Одно различие обнаруживал Костычев между родящей и бесплодной землей. Касалось оно физического состояния, строения почвы. Вернее сказать так: у родящей было строение. «Она зернистая», подыскивал слово исследователь. Бесплодная казалась плохо пропеченным, «севшим» тестом. Колеса не вытащить из тяжелой, клейкой грязи. Высыхая, она обращалась в пыль. Это была разрушенная земля. Она противостояла целине — может быть, народ называет так действенную почву не только потому, что она нераспаханная?
Разрушенная земля снова «отстраивается» в перелоге — вот в чем суть «отдыха» ее!
Итак, наука конца XIX столетия не была беспомощной перед грозным вопросом:
— Откуда беда, постигшая черноземное сердце России?

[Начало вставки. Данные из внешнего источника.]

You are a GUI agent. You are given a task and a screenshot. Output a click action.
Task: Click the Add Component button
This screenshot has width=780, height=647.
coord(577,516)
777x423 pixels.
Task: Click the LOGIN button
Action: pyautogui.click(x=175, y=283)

Тогда с очень важным ответом на «голодный год» выступил глава русских почвоведов Василий Васильевич Докучаев. Книга, выпущенная Докучаевым (весь доход с нее должен был итти в пользу голодающих), называлась: «Наши степи прежде и теперь». Великий ученый был тогда в творческом расцвете. Как раз начинался его новоалександрийский период.
Хорошо, резюмировал Докучаев, мы объяснили засуху: а можем ли мы бороться с ней? Есть ли сила, которая победит непобедимую стихию?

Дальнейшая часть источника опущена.